EGFR inhibition with cetuximab diminishes DNA synthesis and double-strand break repair and therefore can increase tumor susceptibility to PARP inhibitors (233, 234). Indeed, combining cetuximab with PARP inhibitors significantly increased ADCC in both Breast cancer susceptibility protein (BRCA)-WT and -mutant cell lines (235). Clinically, a phase I study in locally advanced HNSCC patients demonstrated promising responses and tolerable toxicities (236), although results were confounded by continued smoking during treatment of non-responders (237). Thus, this combination warrants further study in a phase II setting to further investigate its effectiveness.
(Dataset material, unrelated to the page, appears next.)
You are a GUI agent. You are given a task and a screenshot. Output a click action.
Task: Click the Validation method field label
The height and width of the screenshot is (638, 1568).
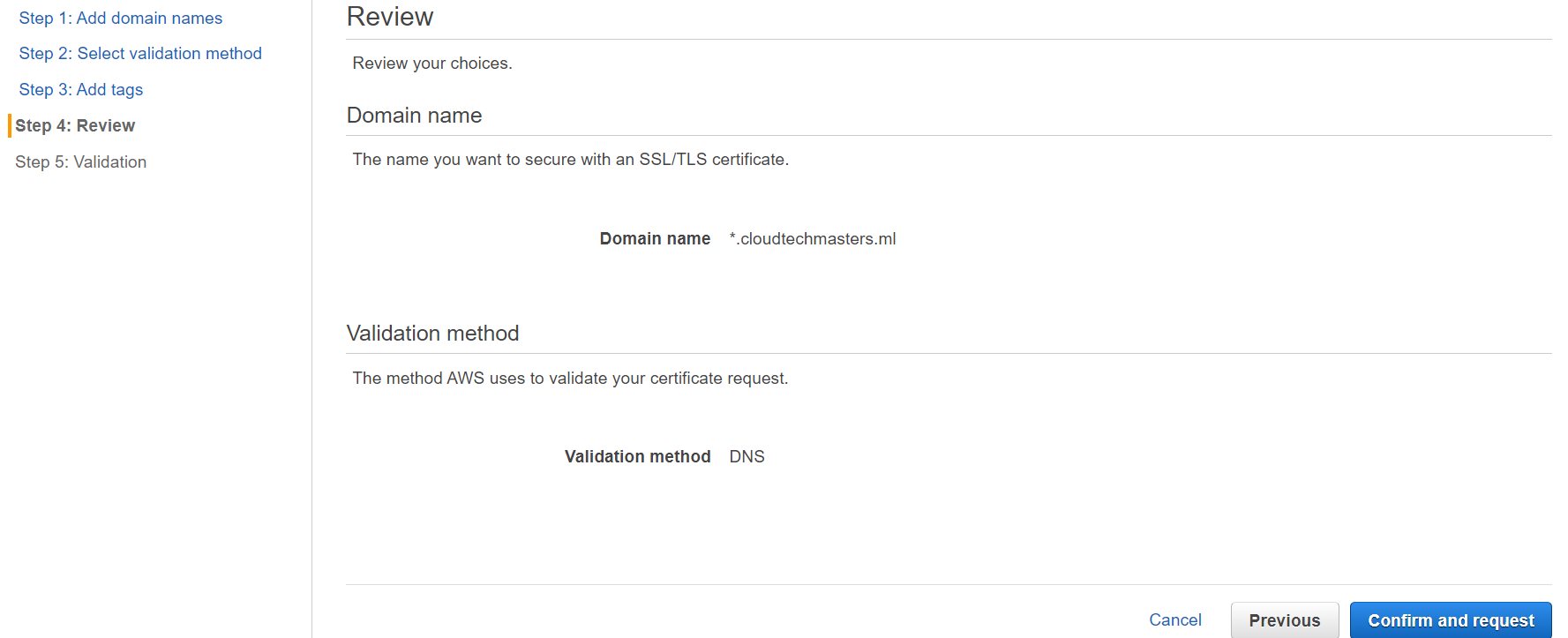coord(637,456)
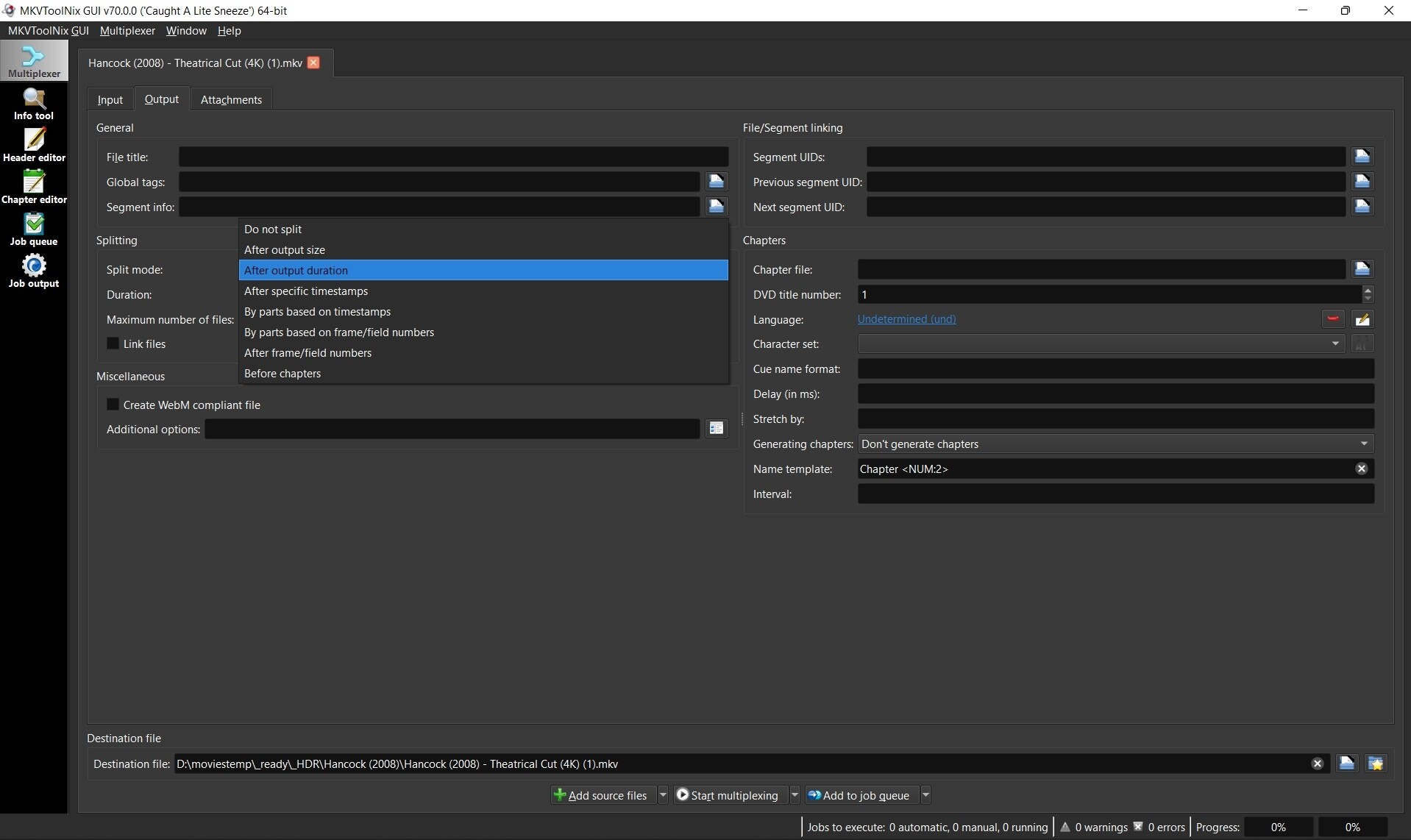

The biggest risk involved with PARP inhibition is the potential to develop secondary myelodysplastic syndrome/acute myeloid leukemia due to impaired DNA damage repair. This was limited to patients that additionally received chemotherapy and had germline DNA repair deficiencies, further inducing DNA damage (238).
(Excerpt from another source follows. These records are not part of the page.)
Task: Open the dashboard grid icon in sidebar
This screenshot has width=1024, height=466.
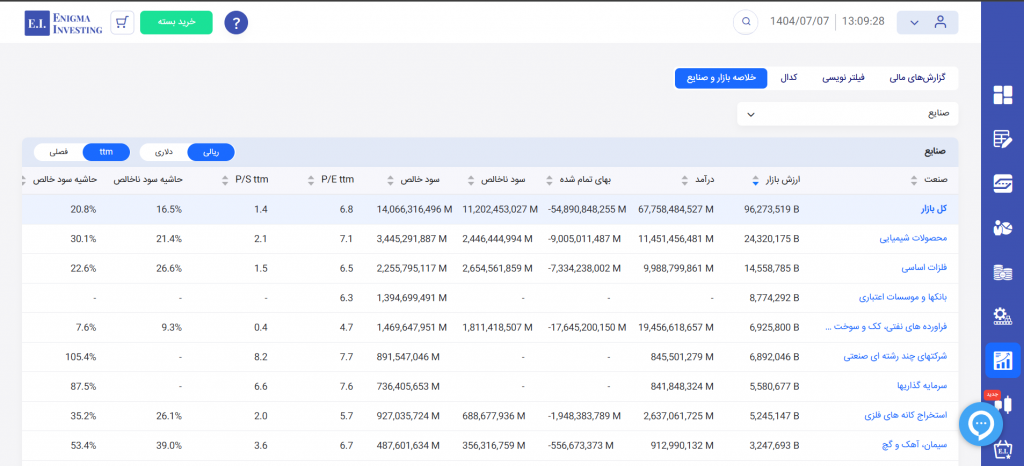Action: [x=1002, y=95]
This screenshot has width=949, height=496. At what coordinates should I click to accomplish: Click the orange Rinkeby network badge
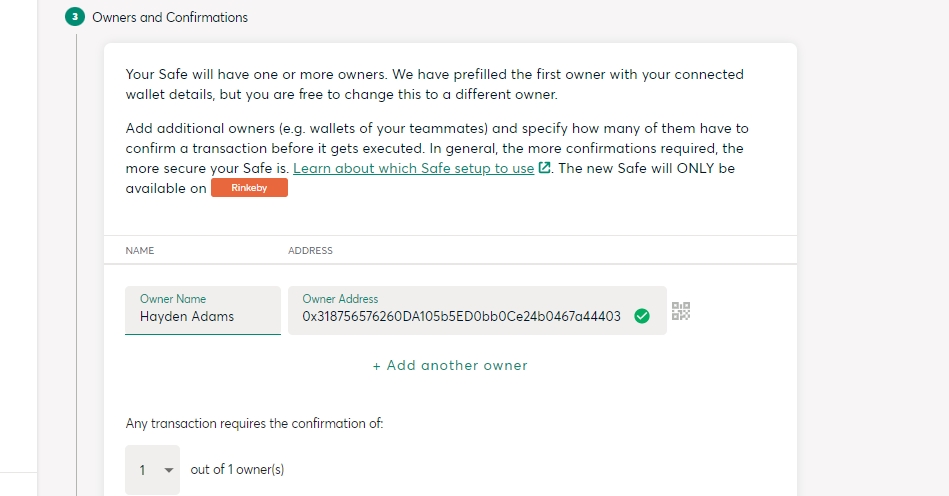[249, 188]
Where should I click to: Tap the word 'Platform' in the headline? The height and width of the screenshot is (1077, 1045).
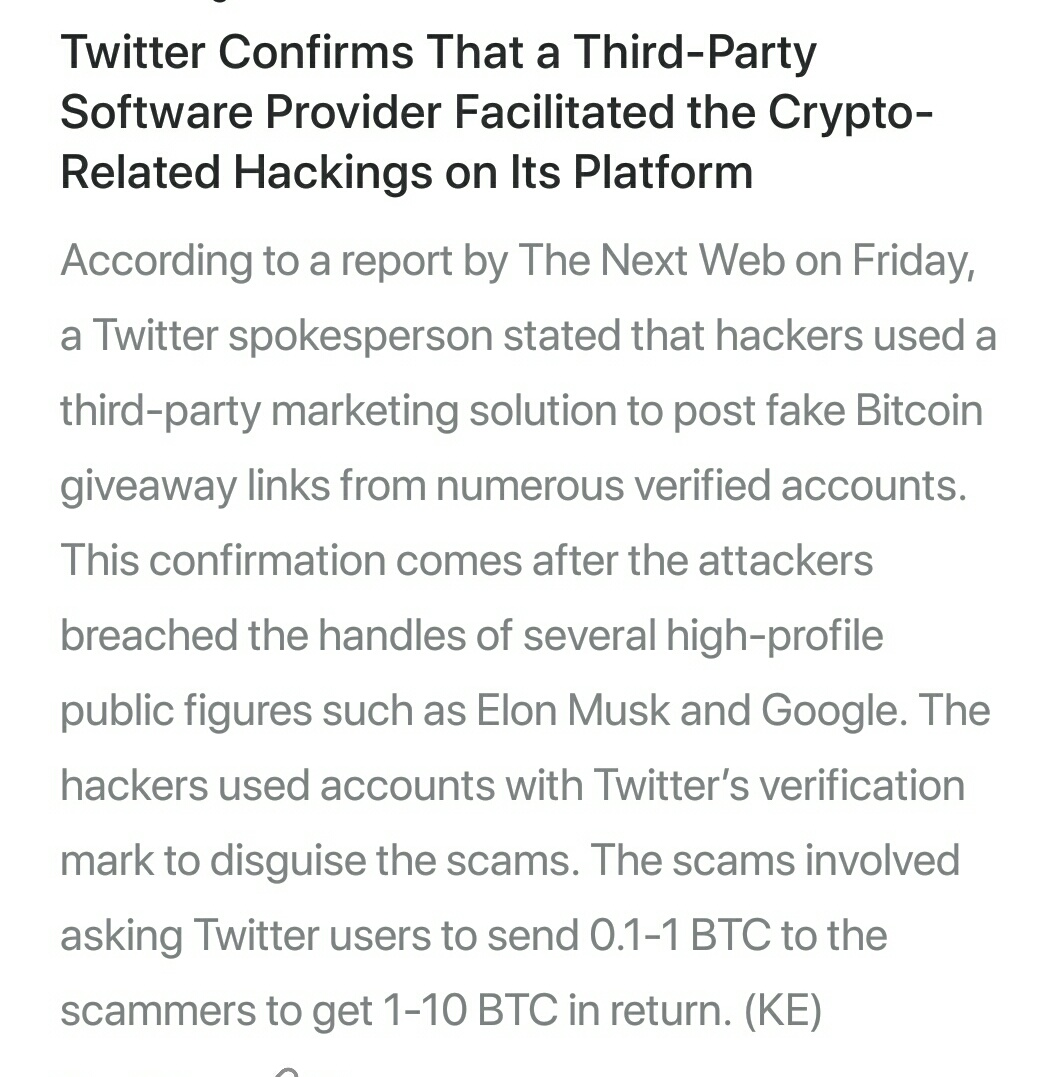coord(663,171)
Despite the severe side effects observed with thalidomide in the 1960s, its mechanisms of action have revealed immunomodulatory and anti-angiogenic activity. Analogues such as lenalidomide and pomalidomide are more potent immunomodulators and have fewer side effects. Lenalidomide has been approved for treatment of multiple hematological malignancies, as it is known to activate cytokine production, regulate T cell co-stimulation and augment NK cell cytotoxicity (239, 240). Lenalidomide is believed to enhance NK cell functionality in an indirect manner, mainly related to the release of IL-2 by other immune cells (240). Lenalidomide also enhanced ADCC following combination with several IgG1 mAbs, including cetuximab (168, 241). So far, the suggested mechanisms report that this enhancement is likely the result of an increased CD16 expression (168) and partly attributable to an increased presence of IL-2 and/or IL-12 cytokines secreted by T cells or other immune cells (242). On the other hand, lenalidomide-enhanced ADCC was abrogated through blocking of either DNAM-1/CD155 interactions or NKG2D with its ligands, indicating that optimal enhancement of ADCC requires interactions of DNAM-1 and NKG2D (168). Clinical trials investigating the combination of lenalidomide with cetuximab are currently in phase I/II and report a well-tolerated treatment with promising clinical activity in patients with CRC and HNSCC. Moreover, a dose-dependent increase in NK cytotoxic activity was demonstrated, with increasing doses of lenalidomide. This was associated with a significantly increased ADCC activity and an increased number of CD8⁺ T cells and circulating NK cells (243, 244).

Thus, immunomodulating agents such as PARP inhibitors or lenalidomide combined with EGFR-directed therapies show promising preclinical and early clinical results but remain to be investigated in more detail.